[Required work]: Below are the records; return exactly the lines from the one with "Where should I" through the final line, both included, minus any pictures.

[Recorded information]:
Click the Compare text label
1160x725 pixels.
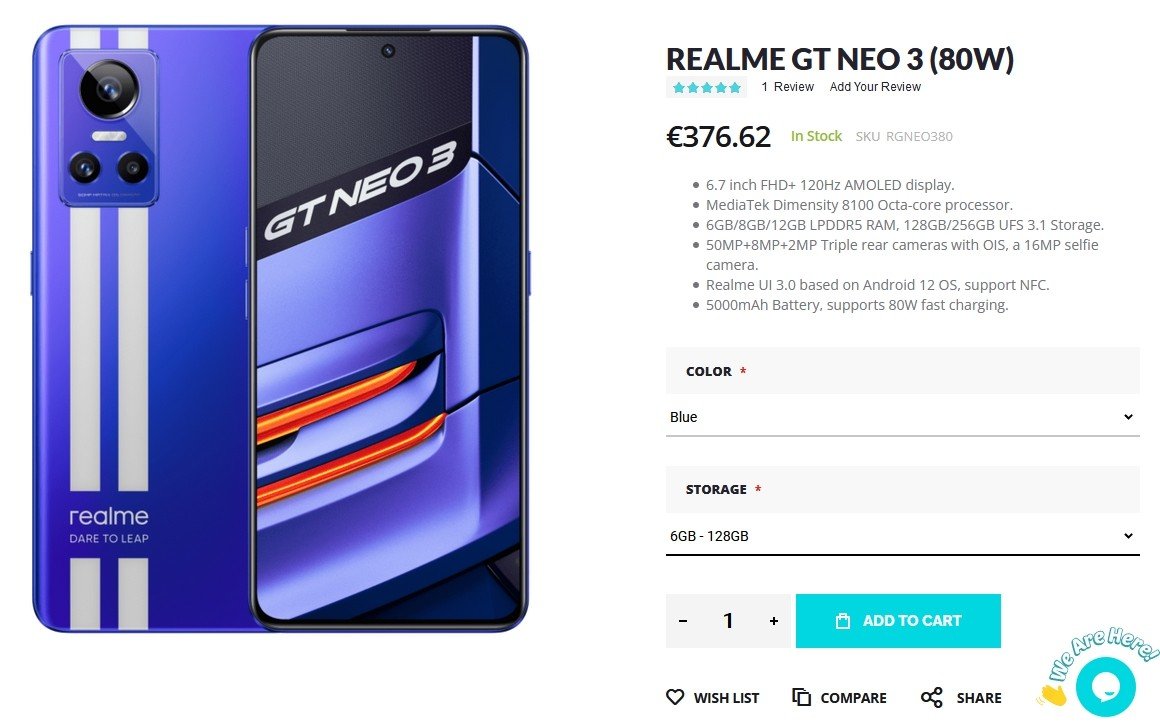(853, 698)
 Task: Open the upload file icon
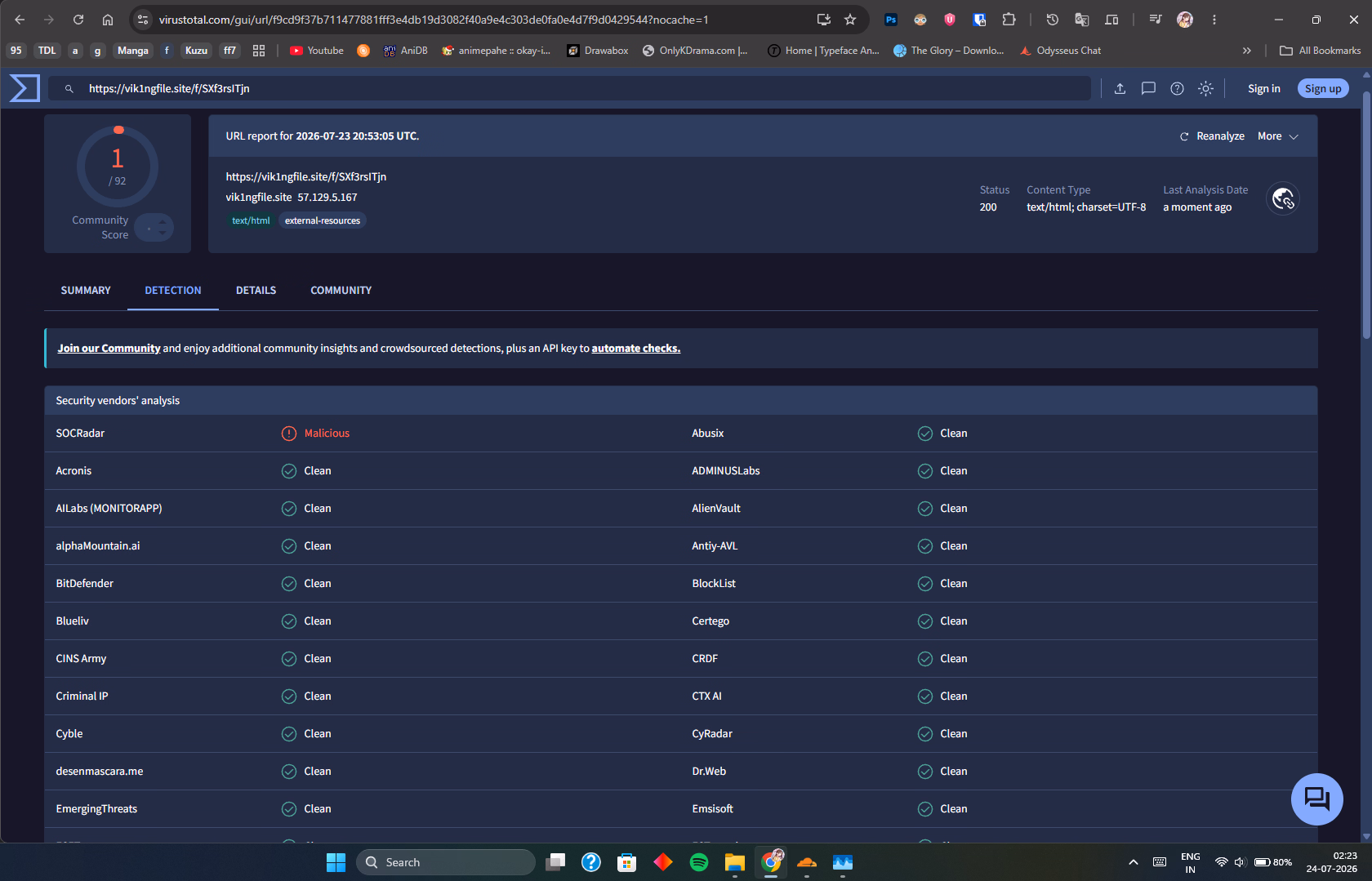pos(1120,88)
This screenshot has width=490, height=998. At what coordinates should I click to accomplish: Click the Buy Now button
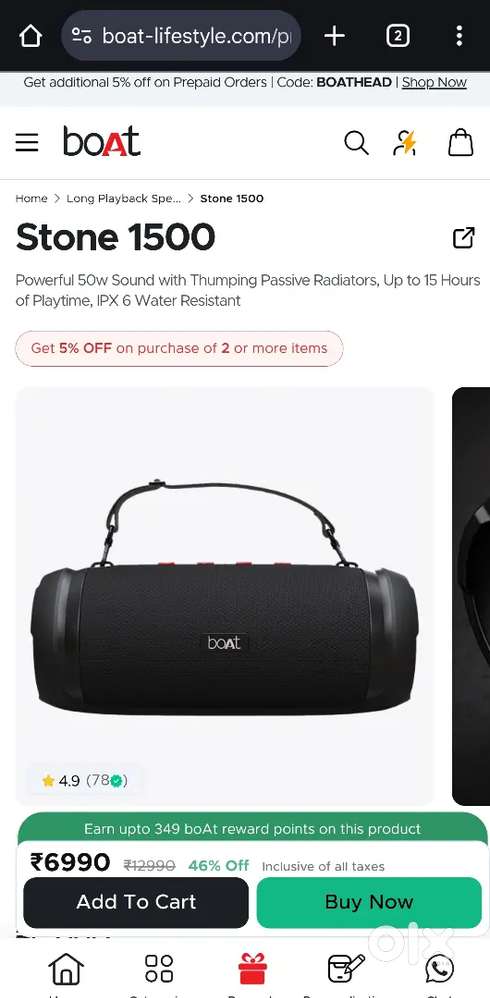[x=369, y=902]
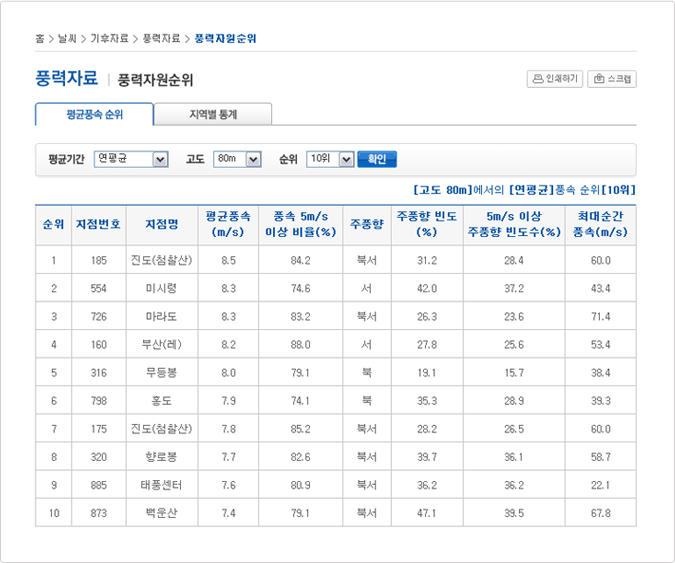The width and height of the screenshot is (675, 563).
Task: Select the 미시령 station name cell
Action: (161, 288)
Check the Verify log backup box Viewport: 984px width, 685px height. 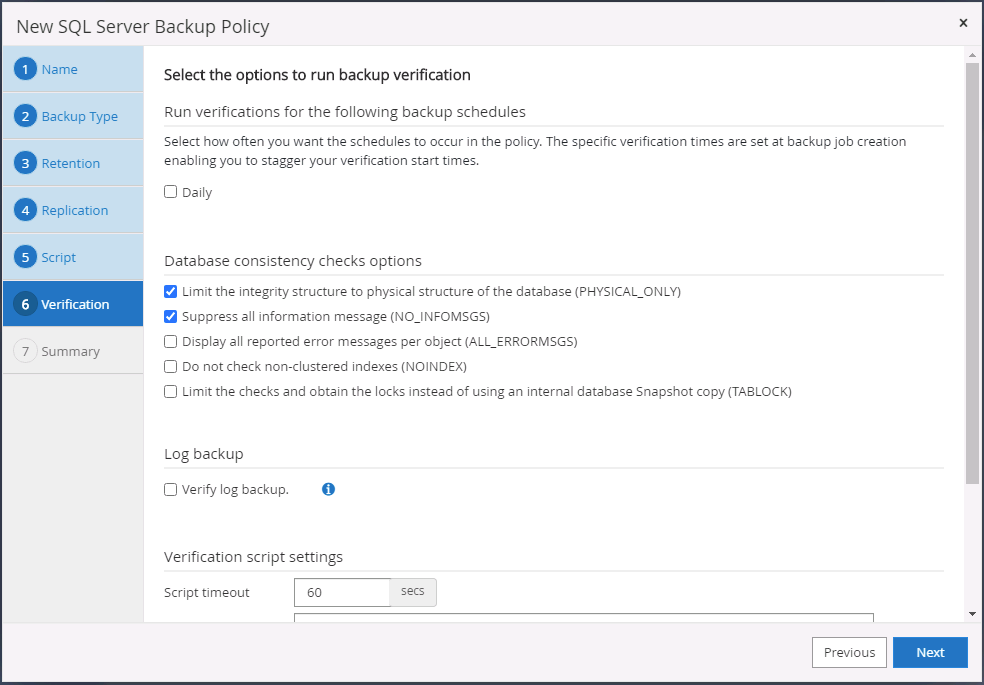pos(171,490)
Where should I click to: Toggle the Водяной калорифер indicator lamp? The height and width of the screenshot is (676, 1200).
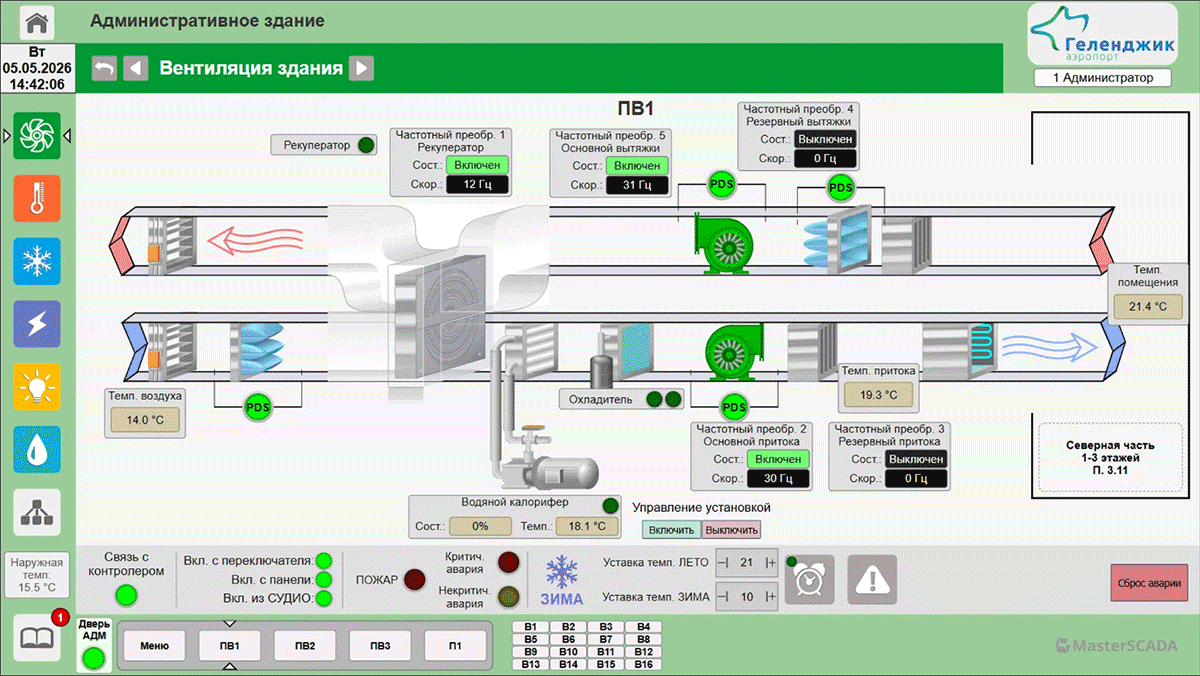(x=610, y=505)
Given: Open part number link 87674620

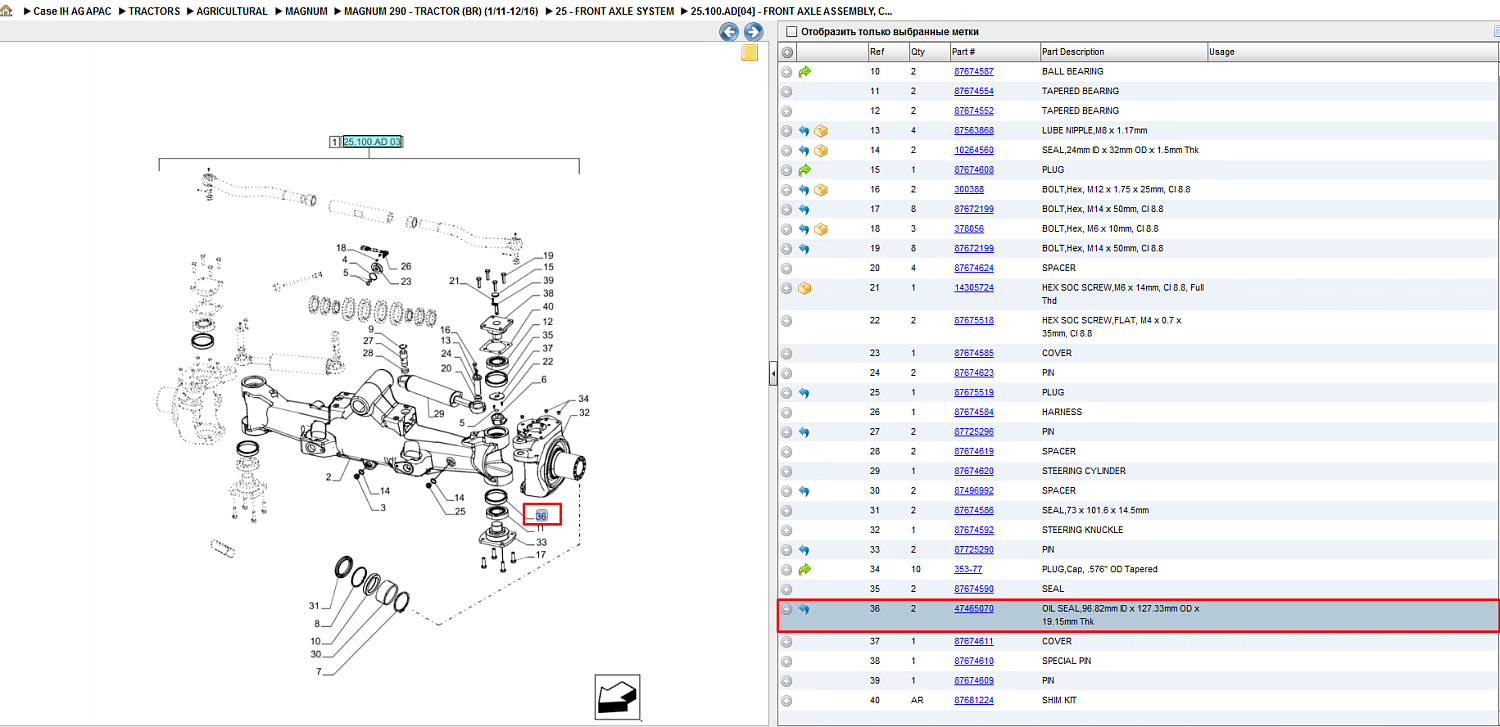Looking at the screenshot, I should click(973, 471).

[Solution for this task]:
Where should I click to: Toggle the Водяной калорифер indicator lamp? The height and width of the screenshot is (676, 1200).
(x=610, y=505)
Given: Open part number link 87674620

Looking at the screenshot, I should click(973, 471).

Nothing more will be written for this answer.